_MATERIAL PROVIDED_.
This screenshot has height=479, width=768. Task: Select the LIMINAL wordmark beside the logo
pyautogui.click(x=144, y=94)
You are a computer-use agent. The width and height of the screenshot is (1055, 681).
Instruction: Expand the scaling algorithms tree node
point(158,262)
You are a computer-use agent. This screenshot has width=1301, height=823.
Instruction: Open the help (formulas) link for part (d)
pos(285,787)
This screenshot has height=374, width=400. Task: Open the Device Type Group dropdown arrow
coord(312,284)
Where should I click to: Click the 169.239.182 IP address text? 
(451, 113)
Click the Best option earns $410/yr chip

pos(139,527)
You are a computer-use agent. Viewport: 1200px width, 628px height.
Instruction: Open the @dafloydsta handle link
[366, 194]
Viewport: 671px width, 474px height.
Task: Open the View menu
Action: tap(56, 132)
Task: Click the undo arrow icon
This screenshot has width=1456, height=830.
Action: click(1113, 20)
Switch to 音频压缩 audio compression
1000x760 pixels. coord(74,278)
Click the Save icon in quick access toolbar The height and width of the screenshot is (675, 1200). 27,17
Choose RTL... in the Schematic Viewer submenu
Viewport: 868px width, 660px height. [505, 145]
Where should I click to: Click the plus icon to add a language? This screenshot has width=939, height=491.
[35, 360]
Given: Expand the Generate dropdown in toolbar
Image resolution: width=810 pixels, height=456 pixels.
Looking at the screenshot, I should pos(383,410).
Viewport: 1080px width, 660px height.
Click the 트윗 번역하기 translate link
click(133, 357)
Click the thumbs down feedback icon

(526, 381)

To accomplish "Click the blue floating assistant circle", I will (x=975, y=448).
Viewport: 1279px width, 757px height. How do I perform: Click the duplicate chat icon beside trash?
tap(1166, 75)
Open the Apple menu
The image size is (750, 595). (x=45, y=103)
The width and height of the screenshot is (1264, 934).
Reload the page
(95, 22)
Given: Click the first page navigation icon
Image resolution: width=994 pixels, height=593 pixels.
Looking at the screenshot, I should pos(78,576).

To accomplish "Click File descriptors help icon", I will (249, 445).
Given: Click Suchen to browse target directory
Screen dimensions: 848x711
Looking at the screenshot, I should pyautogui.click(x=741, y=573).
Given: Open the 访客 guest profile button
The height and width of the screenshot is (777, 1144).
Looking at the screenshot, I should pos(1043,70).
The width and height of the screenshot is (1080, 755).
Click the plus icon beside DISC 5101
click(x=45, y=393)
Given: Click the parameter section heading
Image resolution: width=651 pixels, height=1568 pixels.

_WHAT YOU SHOULD DO_.
Within the listing above, how many lines contain "will"? Please respond with the number and nothing else.

_TASK RESULT_.
2